Peter Xu <peterx@redhat.com> writes:

> On Thu, Jul 11, 2024 at 06:12:44PM -0300, Fabiano Rosas wrote:
>> Peter Xu <peterx@redhat.com> writes:
>> 
>> > On Thu, Jul 11, 2024 at 04:37:34PM -0300, Fabiano Rosas wrote:
>> >
>> > [...]
>> >
>> >> We also don't flush the iov at once, so f->buf seems redundant to
>> >> me. But of course, if we touch any of that we must ensure we're not
>> >> dropping any major optimization.
>> >
>> > Yes some tests over that would be more persuasive when it comes.
>> >
>> > Per my limited experience in the past few years: memcpy on chips nowadays
>> > is pretty cheap.  You'll see very soon one more example of that when you
>> > start to look at the qatzip series: that series decided to do one more
>> > memcpy for all guest pages, to make it a larger chunk of buffer instead of
>> > submitting the compression tasks in 4k chunks (while I thought 4k wasn't
>> > too small itself).
>> >
>> > That may be more involved so may not be a great example (e.g. the
>> > compression algo can be special in this case where it just likes larger
>> > buffers), but it's not uncommon that I see people trade things with memcpy,
>> > especially small buffers.
>> >
>> > [...]
>> >
>> >> Any piece of code that fills an iov with data is prone to be able to
>> >> send that data through multifd. From this perspective, multifd is just a
>> >> way to give work to an iochannel. We don't *need* to use it, but it
>> >> might be simple enough to the point that the benefit of ditching
>> >> QEMUFile can be reached without too much rework.
>> >> 
>> >> Say we provision multifd threads early and leave them waiting for any
>> >> part of the migration code to send some data.
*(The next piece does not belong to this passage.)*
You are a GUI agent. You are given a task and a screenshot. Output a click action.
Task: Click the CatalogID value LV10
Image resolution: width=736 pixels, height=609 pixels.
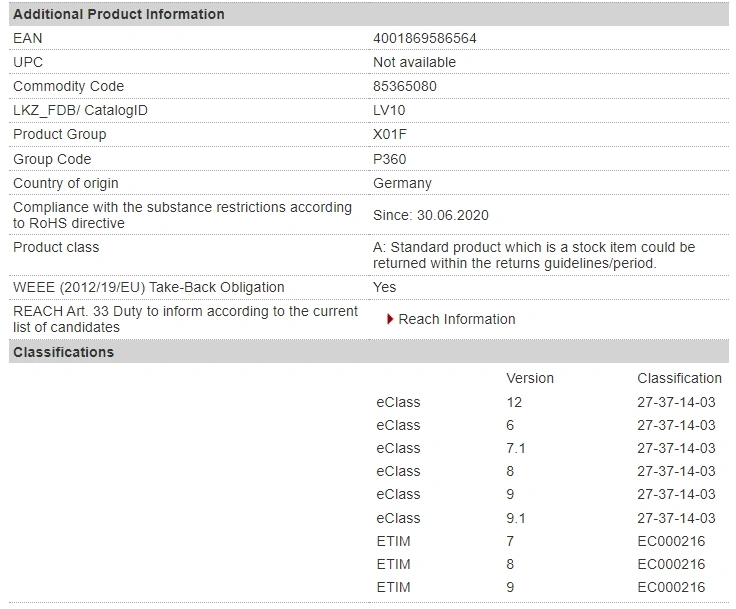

We could have n-1 threads
>> >> idle waiting for the bulk of the data and use a single thread for any
>> >> early traffic that does not need to be parallel.
>> >> 
>> >> I'm not suggesting we do any of this right away or even that this is the
>> >> correct way to go, I'm just letting you know some of my ideas and why I
>> >> think ram + device state might not be the only data we put through
>> >> multifd.
>> >
>> > We can wait and see whether that can be of any use in the future, even if
>> > so, we still have chance to add more types into the union, I think.  But
>> > again, I don't expect.
>> >
>> > My gut feeling: we shouldn't bother putting any (1) non-huge-chunk, or (2)
>> > non-IO, data onto multifd.  Again, I would ask "why not the main channel",
>> > otherwise.
>> >
>> > [...]
>> >
>> >> Just to be clear, do you want a thread-pool to replace multifd? Or would
>> >> that be only used for concurrency on the producer side?
>> >
>> > Not replace multifd.  It's just that I was imagining multifd threads only
>> > manage IO stuff, nothing else.
>> >
>> > I was indeed thinking whether we can reuse multifd threads, but then I
>> > found there's risk mangling these two concepts, as: when we do more than IO
>> > in multifd threads (e.g., talking to VFIO kernel fetching data which can
>> > block), we have risk of blocking IO even if we can push more so the NICs
>> > can be idle again.  There's also the complexity where the job fetches data
>> > from VFIO kernel and want to enqueue again, it means an multifd task can
>> > enqueue to itself, and circular enqueue can be challenging: imagine 8
>> > concurrent tasks (with a total of 8 multifd threads) trying to enqueue at
>> > the same time; they hunger themselves to death.  Things like that.  Then I
>> > figured the rest jobs are really fn(void*) type of things; they should
>> > deserve their own pool of threads.
>> >
>> > So the VFIO threads (used to be per-device) becomes migration worker
>> > threads, we need them for both src/dst: on dst there's still pending work
>> > to apply the continuous VFIO data back to the kernel driver, and that can't
>> > be done by multifd thread too due to similar same reason.  Then those dest
>> > side worker threads can also do load() not only for VFIO but also other
>> > device states if we can add more.
>> >
>> > So to summary, we'll have:
>> >
>> >   - 1 main thread (send / recv)
>> >   - N multifd threads (IOs only)
>> >   - M worker threads (jobs only)
>> >
>> > Of course, postcopy not involved..  How's that sound?
>> 
>> Looks good. There's a better divide between producer and consumer this
>> way. I think it will help when designing new features.
>> 
>> One observation is that we'll still have two different entities doing IO
>> (multifd threads and the migration thread), which I would prefer were
>> using a common code at a higher level than the iochannel.
>
> At least for the main channel probably yes.  I think Dan has had the idea
> of adding the buffering layer over iochannels, then replace qemufiles with
> that.  Multifd channels looks ok so far to use as raw channels.
>
>> 
>> One thing that I tried to look into for mapped-ram was whether we could
>> set up iouring in the migration code, but got entirely discouraged by
>> the migration thread doing IO at random points. And of course, you've
>> seen what we had to do with direct-io. That was in part due to having
>> the migration thread in parallel doing it's small writes at undetermined
>> points in time.
>
> On the locked_vm part: probably yes, we'd better try to avoid using page
> pinning if possible. It just looks like it becomes a more important
> scenario nowadays to put VMs into containers, it means then such feature
> may not be always usable there.
>
> For the rest: I really don't know much on iouring, but I remember it can be
> fast normally only in a poll model with interrupt-less context?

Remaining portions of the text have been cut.